Agency officials wanted to use existing ephemeral ponds and dig new ones throughout the Deep South to prevent the frog’s extinction. An ephemeral or vernal pond is a seasonal pool of water that supports animal and plant life. The plan was to move some of the frogs to the new ponds and protect the land surrounding them.
The landowners objected because they would not be able to use the lands set aside. The 1,544 acres are owned by Weyerhaeuser and businessman Edward Poitevent. In the 1990s, Weyerhaeuser took over Poitevent’s lease for its timber operations.
The U.S. Court of Appeals for the Fifth Circuit upheld the agency’s finding, determining its critical habitat decision was entitled to deference because of the Supreme Court’s Chevron v. Natural Resources Defense Council decision in 1984. In that landmark administrative law ruling, the court held while courts “must give effect to the unambiguously expressed intent of Congress,” where courts find “Congress has not directly addressed the precise question at issue” and “the statute is silent or ambiguous with respect to the specific issue, the question for the court is whether the agency’s answer is based on a permissible construction of the statute.”
But the Fifth Circuit didn’t apply the proper legal test to the critical habitat designation, instead treating it as “unreviewable,” Chief Justice Roberts wrote for the court.
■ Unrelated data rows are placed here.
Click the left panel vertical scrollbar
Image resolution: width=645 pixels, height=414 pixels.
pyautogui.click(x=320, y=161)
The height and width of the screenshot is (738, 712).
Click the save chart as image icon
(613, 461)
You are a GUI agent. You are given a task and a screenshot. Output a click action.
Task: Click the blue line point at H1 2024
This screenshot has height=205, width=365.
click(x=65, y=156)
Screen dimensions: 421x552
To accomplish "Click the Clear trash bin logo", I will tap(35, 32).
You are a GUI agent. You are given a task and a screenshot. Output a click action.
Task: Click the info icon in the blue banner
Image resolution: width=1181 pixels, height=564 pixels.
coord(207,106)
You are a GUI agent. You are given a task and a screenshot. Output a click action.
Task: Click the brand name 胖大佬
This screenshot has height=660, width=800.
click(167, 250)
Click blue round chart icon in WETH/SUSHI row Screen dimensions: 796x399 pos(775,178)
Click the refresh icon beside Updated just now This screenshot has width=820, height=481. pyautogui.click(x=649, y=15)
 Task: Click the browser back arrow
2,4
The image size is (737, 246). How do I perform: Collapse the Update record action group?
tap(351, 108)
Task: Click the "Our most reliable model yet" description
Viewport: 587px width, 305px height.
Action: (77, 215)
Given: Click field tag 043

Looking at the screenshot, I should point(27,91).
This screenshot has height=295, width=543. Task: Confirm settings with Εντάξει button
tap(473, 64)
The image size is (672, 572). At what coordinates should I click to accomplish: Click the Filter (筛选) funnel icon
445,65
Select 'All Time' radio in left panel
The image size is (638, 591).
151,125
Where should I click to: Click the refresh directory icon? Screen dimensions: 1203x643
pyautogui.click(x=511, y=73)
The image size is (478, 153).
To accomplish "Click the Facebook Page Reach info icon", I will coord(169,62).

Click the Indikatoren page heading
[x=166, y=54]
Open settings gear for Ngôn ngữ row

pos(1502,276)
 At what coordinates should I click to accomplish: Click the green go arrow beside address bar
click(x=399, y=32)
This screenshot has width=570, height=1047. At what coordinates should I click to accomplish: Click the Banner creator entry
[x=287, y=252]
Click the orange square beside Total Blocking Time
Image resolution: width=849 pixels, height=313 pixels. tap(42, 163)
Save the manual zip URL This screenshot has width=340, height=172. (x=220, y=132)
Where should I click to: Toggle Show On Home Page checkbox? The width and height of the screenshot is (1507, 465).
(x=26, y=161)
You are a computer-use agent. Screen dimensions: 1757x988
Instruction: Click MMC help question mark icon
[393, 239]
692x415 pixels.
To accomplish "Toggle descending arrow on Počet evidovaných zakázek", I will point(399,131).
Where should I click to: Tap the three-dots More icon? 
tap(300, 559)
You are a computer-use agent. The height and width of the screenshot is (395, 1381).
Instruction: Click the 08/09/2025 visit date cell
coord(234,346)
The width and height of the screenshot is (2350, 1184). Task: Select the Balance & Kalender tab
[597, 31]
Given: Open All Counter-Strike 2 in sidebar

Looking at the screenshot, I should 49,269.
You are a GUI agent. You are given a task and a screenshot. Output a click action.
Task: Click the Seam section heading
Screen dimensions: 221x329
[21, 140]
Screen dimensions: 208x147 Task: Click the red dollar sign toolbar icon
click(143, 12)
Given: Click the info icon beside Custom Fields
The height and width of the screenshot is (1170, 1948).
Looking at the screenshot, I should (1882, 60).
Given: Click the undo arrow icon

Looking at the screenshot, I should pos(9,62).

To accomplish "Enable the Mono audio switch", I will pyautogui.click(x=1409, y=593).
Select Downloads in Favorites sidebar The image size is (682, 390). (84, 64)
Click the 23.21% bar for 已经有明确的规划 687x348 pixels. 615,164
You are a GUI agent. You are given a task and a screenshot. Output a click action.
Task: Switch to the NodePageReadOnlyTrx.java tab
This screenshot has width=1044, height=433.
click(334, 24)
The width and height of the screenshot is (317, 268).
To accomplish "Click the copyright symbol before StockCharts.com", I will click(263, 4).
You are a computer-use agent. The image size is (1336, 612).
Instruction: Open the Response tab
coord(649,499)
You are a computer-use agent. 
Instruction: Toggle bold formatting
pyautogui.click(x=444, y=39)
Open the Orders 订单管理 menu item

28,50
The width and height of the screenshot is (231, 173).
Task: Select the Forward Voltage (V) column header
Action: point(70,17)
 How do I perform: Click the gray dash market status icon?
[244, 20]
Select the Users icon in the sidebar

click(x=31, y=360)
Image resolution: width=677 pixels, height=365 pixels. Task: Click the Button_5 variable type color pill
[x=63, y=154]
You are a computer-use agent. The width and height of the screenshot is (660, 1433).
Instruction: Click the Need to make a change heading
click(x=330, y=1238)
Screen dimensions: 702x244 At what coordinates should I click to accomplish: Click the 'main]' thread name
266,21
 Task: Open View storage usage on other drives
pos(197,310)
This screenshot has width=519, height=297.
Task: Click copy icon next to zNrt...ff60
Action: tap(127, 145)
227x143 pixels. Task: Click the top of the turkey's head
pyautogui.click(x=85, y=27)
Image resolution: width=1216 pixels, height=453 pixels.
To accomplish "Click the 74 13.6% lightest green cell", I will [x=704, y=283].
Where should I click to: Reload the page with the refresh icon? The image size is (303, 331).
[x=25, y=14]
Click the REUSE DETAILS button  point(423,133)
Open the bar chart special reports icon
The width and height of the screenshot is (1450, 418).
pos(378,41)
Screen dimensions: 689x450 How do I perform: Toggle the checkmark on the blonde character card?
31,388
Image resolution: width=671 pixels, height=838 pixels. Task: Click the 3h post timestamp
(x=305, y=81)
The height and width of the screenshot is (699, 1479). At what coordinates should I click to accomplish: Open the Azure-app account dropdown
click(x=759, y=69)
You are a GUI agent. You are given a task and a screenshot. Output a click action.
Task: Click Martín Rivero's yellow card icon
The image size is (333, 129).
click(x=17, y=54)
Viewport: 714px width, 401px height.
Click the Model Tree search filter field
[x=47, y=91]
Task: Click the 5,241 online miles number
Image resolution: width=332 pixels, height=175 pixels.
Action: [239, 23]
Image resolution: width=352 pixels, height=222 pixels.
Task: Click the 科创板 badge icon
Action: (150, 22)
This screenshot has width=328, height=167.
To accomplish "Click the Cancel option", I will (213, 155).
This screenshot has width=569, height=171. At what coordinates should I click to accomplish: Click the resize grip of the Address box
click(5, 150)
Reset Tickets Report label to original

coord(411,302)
The circuit court “did not consider whether the [Fish and Wildlife] Service’s assessment of the costs and benefits of designation was flawed in a way that rendered the resulting decision ... arbitrary, capricious, or an abuse of discretion.”
Landowner Edward Poitevent agreed.
“This was a grossly unfair and inappropriate taking of private land for no purpose, no benefit to the frog, and without any reason or common sense behind it,” Poitevent said in a press release.
“But when you’re in for the fight of your life, you don’t give up. It’s astounding to find out the highest court in the land has not only your back, but the backs of all American landowners.”